We faced these primary technical challenges throughout the month:

  • Glaciforming – The Algorithm
    • Most technically difficult mechanic in the game to implement
    • Essentially involves a graph – each “extrusion” node retains a list of all adjacent nodes
    • Figuring out exactly how melting a specific node affects surrounding nodes was one of the biggest challenges
      • Idea is that breaking a node should cause all nodes branching off of it to also break so as to avoid floating nodes
      • Glaciforming makes use of a breadth-first search to destroy all nodes that are no longer branching from a source body of ice, which there can be multiple of (a “source” is an ice that essentially already existed that the player can extrude from.

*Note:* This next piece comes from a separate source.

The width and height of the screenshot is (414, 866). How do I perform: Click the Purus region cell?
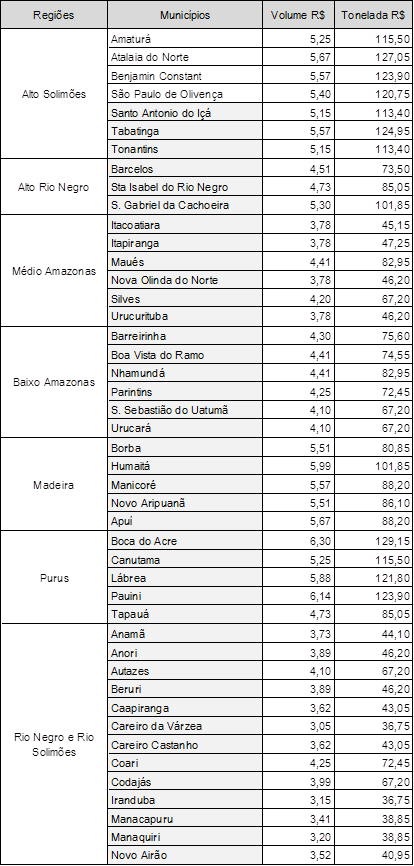tap(54, 578)
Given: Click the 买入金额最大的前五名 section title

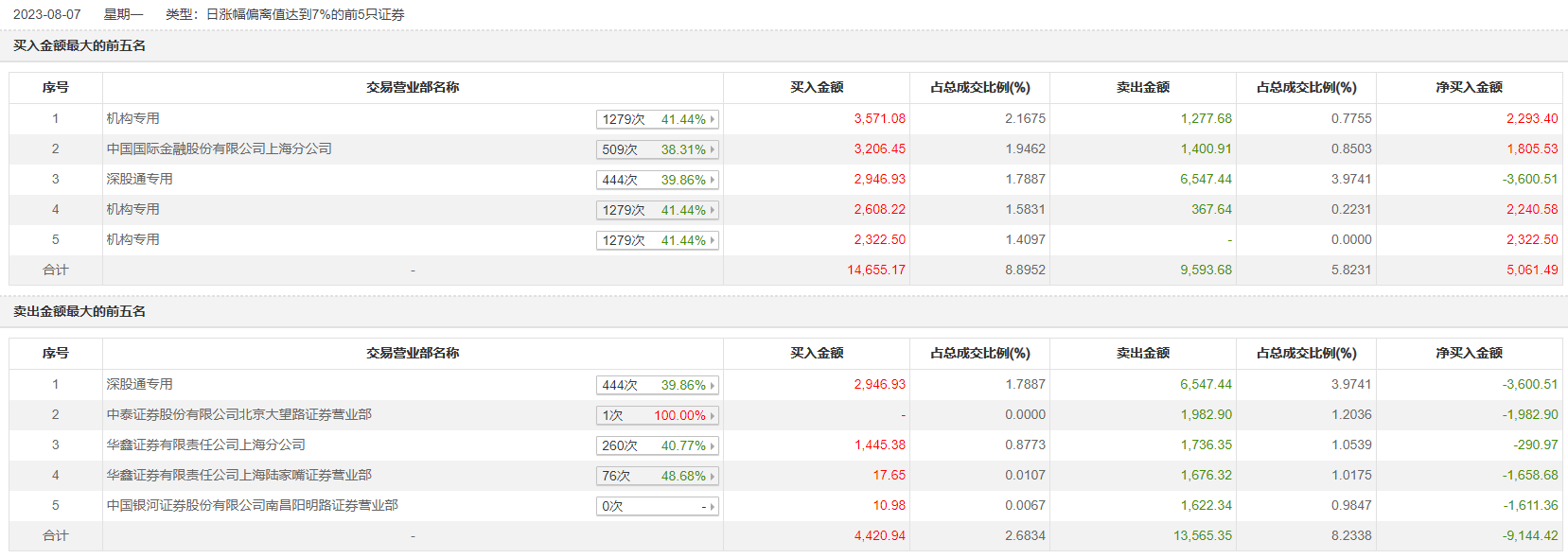Looking at the screenshot, I should (x=79, y=45).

These can be internally powered, meaning glaciforming can be used to create a connection from a source to a destination to provide power to it)
      • This search is also used to update the powered status of nodes for the electricity system, as nodes can only be powered by a source node that is “internally powered”
    • Other major challenge was ensuring that ALL possible situations for this mechanic were accounted for
      • Which… there are a lot of, as one can imagine. 

Sound and Music

Sound:

  • Scripts canvas coordination with WWise and C++ nodes have been explored and experienced, allowing for the integration of more complex audio triggers
  • Sound effects are starting to be fully integrated, including for the gun’s gas mode,  switching gun states, using levers, and doors opening (to name a few)
    • One sound effect to note is the looping heartbeat, which has its speed vary depending on the player’s health
  • Voice lines for A.L.I.C.E.’s introduction have been fully delivered and edited
  • Music has been more fully integrated, with the main menu theme swapping to a looping variation after one play

Music:

  • Began ideas for The Hub’s theme, which would be something much more atmospheric / emphasis on ambiance
  • Revisions to the Main Theme – different-sounding vocals are used, which overall sounds closer to the original vision for the theme

Team Shout-Outs

Shoutout to Jack Kalina for putting together and editing our Dev Blog, being our main person responsible for outsourcing, and working with RIT to ensure that our game can be published on Steam when it’s ready!